═══ Material for this exercise
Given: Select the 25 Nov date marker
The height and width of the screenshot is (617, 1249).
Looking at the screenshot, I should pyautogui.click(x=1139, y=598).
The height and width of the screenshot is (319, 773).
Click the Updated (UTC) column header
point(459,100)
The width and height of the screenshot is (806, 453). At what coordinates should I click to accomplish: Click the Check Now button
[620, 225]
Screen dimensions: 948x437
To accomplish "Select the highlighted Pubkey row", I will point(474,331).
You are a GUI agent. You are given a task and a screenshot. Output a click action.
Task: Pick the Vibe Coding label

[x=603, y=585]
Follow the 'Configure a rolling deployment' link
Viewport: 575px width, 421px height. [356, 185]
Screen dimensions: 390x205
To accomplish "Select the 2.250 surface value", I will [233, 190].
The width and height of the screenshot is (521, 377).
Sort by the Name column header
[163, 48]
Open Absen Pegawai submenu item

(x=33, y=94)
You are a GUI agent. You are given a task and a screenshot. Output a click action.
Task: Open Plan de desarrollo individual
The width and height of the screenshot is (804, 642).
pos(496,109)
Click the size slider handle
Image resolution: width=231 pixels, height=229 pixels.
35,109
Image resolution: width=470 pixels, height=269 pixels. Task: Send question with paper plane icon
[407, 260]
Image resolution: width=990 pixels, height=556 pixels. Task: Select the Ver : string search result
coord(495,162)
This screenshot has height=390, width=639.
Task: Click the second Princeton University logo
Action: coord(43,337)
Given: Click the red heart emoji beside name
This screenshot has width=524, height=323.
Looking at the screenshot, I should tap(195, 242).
══════
Please reproduce the records exactly, without leaving any out.

Given: Select the 25 Nov date marker
The height and width of the screenshot is (617, 1249).
Looking at the screenshot, I should pyautogui.click(x=1139, y=598).
The height and width of the screenshot is (319, 773).
Click the Updated (UTC) column header
point(459,100)
The width and height of the screenshot is (806, 453). At what coordinates should I click to accomplish: Click the Check Now button
[620, 225]
Screen dimensions: 948x437
To accomplish "Select the highlighted Pubkey row", I will point(474,331).
You are a GUI agent. You are given a task and a screenshot. Output a click action.
Task: Pick the Vibe Coding label

[x=603, y=585]
Follow the 'Configure a rolling deployment' link
Viewport: 575px width, 421px height. [356, 185]
Screen dimensions: 390x205
To accomplish "Select the 2.250 surface value", I will [233, 190].
The width and height of the screenshot is (521, 377).
Sort by the Name column header
[163, 48]
Open Absen Pegawai submenu item

(x=33, y=94)
You are a GUI agent. You are given a task and a screenshot. Output a click action.
Task: Open Plan de desarrollo individual
The width and height of the screenshot is (804, 642).
pos(496,109)
Click the size slider handle
Image resolution: width=231 pixels, height=229 pixels.
35,109
Image resolution: width=470 pixels, height=269 pixels. Task: Send question with paper plane icon
[407, 260]
Image resolution: width=990 pixels, height=556 pixels. Task: Select the Ver : string search result
coord(495,162)
This screenshot has height=390, width=639.
Task: Click the second Princeton University logo
Action: coord(43,337)
Given: Click the red heart emoji beside name
This screenshot has width=524, height=323.
Looking at the screenshot, I should tap(195, 242).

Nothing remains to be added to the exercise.